‘Ik ben bescheiden begonnen,’ zei ik. ‘Driehonderd per week. Mijn huidige salaris is duizend dollar per week.’
Biff glimlachte ongelovig. ‘Lulkoek,’ zei hij.
‘Misschien vind jij het lulkoek, maar ik vind het aardig betaald.’
‘Ken je Joel McCrea?’ vroeg de lange dichteres.
‘Ik ken hem niet alleen, het is toevallig een van mijn beste vrienden.’
Agnes gaf me nog een drankje, en ik nam een slok.
‘En Ginger Rogers?’ fleemde Agnes. ‘Vertel ons over Ginger Rogers, Arturo.’

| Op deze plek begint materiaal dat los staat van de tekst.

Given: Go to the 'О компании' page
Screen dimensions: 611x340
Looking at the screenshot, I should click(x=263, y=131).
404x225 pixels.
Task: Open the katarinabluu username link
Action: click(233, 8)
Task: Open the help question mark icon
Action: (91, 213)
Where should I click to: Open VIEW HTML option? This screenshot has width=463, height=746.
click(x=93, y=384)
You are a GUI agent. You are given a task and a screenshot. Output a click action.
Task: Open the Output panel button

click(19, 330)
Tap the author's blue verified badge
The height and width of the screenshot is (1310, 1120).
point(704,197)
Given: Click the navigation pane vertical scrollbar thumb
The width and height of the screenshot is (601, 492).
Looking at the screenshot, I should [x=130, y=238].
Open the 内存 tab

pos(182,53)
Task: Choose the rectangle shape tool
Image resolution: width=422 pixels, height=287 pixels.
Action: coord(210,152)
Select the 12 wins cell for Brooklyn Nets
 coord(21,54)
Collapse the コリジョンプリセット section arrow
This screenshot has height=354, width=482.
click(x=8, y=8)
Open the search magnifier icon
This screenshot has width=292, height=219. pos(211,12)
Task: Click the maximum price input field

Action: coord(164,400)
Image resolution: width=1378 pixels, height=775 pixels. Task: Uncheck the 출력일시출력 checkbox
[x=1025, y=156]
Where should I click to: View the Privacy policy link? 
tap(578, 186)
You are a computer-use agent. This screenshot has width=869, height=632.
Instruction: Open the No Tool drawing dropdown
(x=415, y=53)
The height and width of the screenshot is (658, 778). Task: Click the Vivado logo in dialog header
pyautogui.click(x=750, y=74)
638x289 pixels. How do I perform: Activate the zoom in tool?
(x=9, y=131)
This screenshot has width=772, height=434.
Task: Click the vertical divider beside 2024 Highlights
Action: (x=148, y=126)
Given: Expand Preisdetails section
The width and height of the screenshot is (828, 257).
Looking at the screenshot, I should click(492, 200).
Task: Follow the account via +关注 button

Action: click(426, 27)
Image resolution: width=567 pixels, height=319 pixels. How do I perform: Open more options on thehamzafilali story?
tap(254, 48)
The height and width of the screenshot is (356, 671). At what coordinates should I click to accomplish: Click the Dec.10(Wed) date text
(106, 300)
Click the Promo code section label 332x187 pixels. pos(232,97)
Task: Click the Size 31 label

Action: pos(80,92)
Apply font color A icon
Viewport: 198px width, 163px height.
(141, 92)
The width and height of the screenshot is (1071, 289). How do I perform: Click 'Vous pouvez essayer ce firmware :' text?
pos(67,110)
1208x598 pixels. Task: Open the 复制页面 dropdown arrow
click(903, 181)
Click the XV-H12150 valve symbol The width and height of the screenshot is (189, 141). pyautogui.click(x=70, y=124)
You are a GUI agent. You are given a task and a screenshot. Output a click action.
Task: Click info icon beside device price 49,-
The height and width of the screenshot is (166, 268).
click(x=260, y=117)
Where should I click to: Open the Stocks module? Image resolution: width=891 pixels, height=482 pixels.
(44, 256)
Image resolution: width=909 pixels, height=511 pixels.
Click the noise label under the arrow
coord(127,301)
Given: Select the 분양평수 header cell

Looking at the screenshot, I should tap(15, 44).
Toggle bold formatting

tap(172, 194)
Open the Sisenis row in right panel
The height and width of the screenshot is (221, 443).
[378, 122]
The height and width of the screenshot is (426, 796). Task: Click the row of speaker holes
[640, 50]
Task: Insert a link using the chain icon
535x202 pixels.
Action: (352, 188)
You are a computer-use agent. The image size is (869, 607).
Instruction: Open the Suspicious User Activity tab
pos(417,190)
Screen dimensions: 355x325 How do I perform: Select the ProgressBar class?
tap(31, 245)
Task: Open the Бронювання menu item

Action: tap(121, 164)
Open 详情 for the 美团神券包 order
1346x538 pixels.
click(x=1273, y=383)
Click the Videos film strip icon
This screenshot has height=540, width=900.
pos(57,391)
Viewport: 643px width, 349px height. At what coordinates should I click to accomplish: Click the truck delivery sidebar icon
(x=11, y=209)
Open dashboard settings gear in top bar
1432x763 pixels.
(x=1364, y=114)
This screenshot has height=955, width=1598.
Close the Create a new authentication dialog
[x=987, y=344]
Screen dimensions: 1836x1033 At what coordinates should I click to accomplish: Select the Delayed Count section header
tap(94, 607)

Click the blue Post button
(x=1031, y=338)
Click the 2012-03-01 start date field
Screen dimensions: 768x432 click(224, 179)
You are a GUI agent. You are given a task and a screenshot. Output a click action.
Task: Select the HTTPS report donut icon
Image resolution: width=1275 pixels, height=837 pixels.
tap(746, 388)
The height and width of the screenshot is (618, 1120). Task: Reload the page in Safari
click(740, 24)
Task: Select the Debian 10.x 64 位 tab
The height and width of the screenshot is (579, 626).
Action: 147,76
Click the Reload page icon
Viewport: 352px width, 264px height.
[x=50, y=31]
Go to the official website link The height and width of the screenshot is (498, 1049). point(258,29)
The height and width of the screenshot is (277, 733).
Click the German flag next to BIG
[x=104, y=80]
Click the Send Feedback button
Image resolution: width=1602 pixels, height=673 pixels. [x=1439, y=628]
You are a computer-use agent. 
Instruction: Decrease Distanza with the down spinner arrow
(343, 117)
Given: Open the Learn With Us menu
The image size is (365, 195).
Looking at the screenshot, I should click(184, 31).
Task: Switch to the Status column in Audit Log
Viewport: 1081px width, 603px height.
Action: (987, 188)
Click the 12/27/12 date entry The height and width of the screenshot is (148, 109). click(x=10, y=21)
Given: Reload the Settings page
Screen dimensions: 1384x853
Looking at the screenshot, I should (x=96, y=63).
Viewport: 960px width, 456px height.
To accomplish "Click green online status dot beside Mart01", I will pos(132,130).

Ik keek in haar spottende ogen.
‘Ginger Rogers is een superieur mens. Ze heeft charme, schoonheid en talent. Ik beschouw haar als een van de grootste artiesten van onze tijd. Maar mijn favoriete ster is Norma Shearer. Haar schoonheid is adembenemend. Haar ogen zijn wonderbaarlijk en ze heeft een verrukkelijk figuur. Ik ken een heleboel actrices met een verrukkelijk figuur - Bette Davis, Hedy Lamarr, Claudette Colbert, Jean Harlow, Katherine Hepburn, Carole Lombard, Maureen O'Sullivan, Myrna Loy, Janet Gaynor, Alice Faye, Irene Dunne, Mary Astor, Gloria Swanson, Margret Linsay, Dolores del Rio. Ik ken ze allemaal. Ze zijn een deel van mijn leven. Ik heb met ze gedineerd, gedanst, gevreeën, en ik zal jullie dit zeggen - ik heb er nog nooit één teleurgesteld. Ga maar naar ze toe, stel ze vragen over Arturo Bandini, vraag ze of ze ooit teleurgesteld zijn.’
Ik stopte even en sloeg nog een whisky-soda achterover. Toen stond ik op.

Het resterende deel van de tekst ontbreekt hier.